The technology may change but the basis of what Doug does, and why movie producers and stars keep calling, remains the same. It’s advice he’s happy to pass on to the next generation of makeup artists.
“The number one tip I can pass on is practice. I liken what I do to what a ballet dancer does. She practices every single day to be the best that she can, because it’s so competitive and so many people want to do it. You have to keep up with all the new knowledge and all the new techniques. And the only person that can do that is you.
“Number two, come across as confident. I’m not saying I’m the best makeup artist in the world. I know I still have a ton of stuff to learn. But when an actor sits in my chair I give off this confidence that they can feel. And that puts them at ease.
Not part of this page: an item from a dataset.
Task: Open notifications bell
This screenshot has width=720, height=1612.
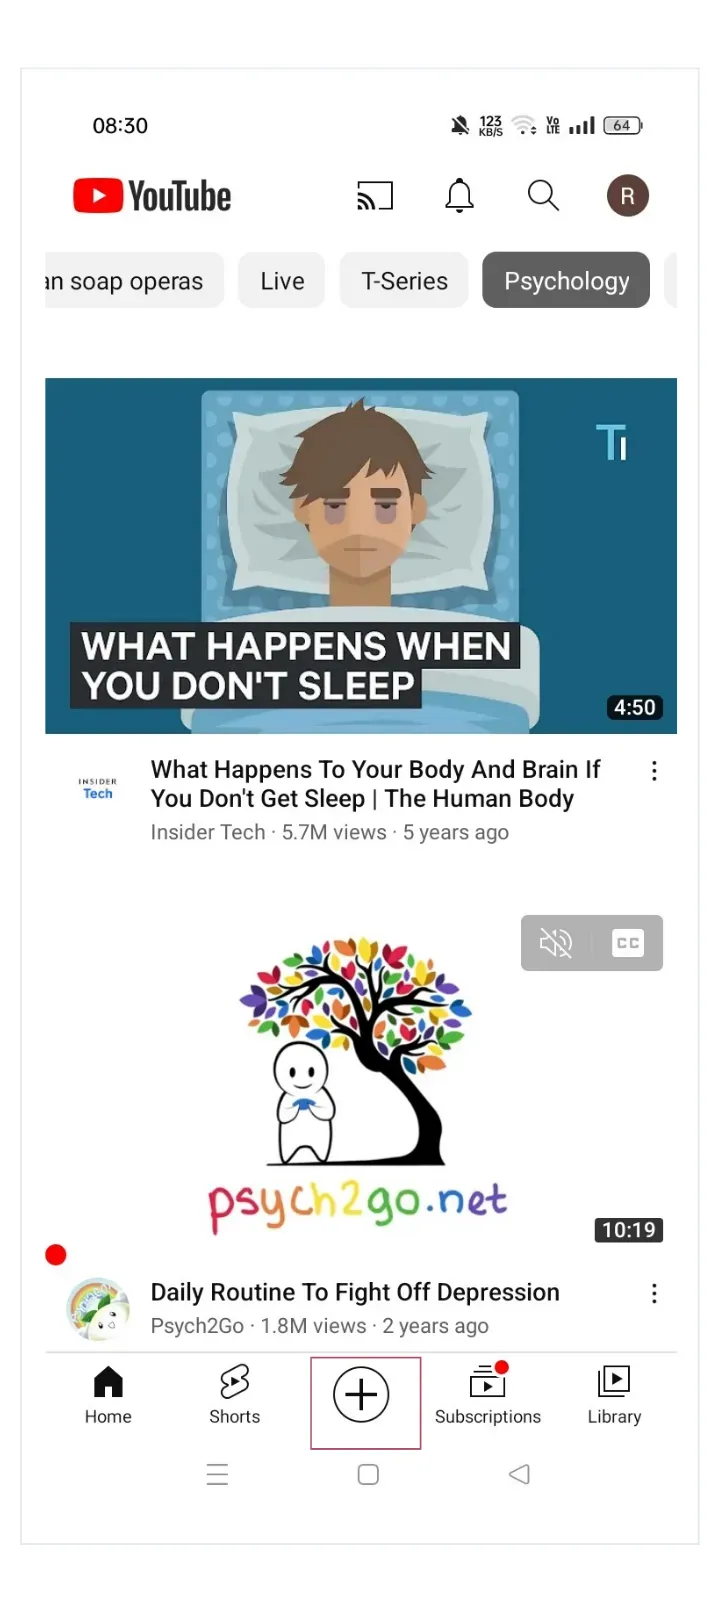Action: [x=459, y=196]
I want the actors to feel totally comfortable with what the makeup department are doing. They shouldn’t have to worry about what they look like. All they should be concentrating on is their craft.
So often over the last seven or eight years producers have come up to me and told me that an actor really likes me and they’re not worried about anything. That means I’ve won.”
Doug Morrow continues to be a winner in Winnipeg. There’s little chance of that changing anytime soon.